[Start of Attachment]

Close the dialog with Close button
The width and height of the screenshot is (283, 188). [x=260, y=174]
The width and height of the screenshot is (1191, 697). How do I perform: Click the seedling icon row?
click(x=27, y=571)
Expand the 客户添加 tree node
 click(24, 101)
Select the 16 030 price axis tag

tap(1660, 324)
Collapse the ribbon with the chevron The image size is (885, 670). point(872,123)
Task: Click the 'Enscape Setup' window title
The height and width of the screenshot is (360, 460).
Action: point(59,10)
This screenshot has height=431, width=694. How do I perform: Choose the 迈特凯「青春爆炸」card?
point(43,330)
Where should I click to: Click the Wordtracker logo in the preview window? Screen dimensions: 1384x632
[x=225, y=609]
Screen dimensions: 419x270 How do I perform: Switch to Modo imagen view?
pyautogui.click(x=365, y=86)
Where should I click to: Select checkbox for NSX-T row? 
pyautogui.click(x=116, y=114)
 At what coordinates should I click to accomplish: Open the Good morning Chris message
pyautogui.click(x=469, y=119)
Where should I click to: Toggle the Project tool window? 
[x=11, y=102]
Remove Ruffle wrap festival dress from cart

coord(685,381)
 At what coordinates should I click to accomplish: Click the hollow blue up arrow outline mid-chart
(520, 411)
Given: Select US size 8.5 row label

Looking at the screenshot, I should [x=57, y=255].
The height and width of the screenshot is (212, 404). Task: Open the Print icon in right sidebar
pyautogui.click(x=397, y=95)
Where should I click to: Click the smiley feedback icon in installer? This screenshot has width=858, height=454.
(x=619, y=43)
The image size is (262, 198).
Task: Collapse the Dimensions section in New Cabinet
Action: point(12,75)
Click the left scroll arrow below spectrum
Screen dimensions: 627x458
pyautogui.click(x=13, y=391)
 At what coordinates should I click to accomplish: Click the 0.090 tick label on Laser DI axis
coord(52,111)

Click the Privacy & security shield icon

[End of Attachment]

- Your assignment:
All of the data above should be transcribed exactly.

- Answer to this task:
Close the dialog with Close button
The width and height of the screenshot is (283, 188). [x=260, y=174]
The width and height of the screenshot is (1191, 697). How do I perform: Click the seedling icon row?
click(x=27, y=571)
Expand the 客户添加 tree node
 click(24, 101)
Select the 16 030 price axis tag

tap(1660, 324)
Collapse the ribbon with the chevron The image size is (885, 670). point(872,123)
Task: Click the 'Enscape Setup' window title
The height and width of the screenshot is (360, 460).
Action: point(59,10)
This screenshot has height=431, width=694. How do I perform: Choose the 迈特凯「青春爆炸」card?
point(43,330)
Where should I click to: Click the Wordtracker logo in the preview window? Screen dimensions: 1384x632
[x=225, y=609]
Screen dimensions: 419x270 How do I perform: Switch to Modo imagen view?
pyautogui.click(x=365, y=86)
Where should I click to: Select checkbox for NSX-T row? 
pyautogui.click(x=116, y=114)
 At what coordinates should I click to accomplish: Open the Good morning Chris message
pyautogui.click(x=469, y=119)
Where should I click to: Toggle the Project tool window? 
[x=11, y=102]
Remove Ruffle wrap festival dress from cart

coord(685,381)
 At what coordinates should I click to accomplish: Click the hollow blue up arrow outline mid-chart
(520, 411)
Given: Select US size 8.5 row label

Looking at the screenshot, I should [x=57, y=255].
The height and width of the screenshot is (212, 404). Task: Open the Print icon in right sidebar
pyautogui.click(x=397, y=95)
Where should I click to: Click the smiley feedback icon in installer? This screenshot has width=858, height=454.
(x=619, y=43)
The image size is (262, 198).
Task: Collapse the Dimensions section in New Cabinet
Action: point(12,75)
Click the left scroll arrow below spectrum
Screen dimensions: 627x458
pyautogui.click(x=13, y=391)
 At what coordinates should I click to accomplish: Click the 0.090 tick label on Laser DI axis
coord(52,111)

Click the Privacy & security shield icon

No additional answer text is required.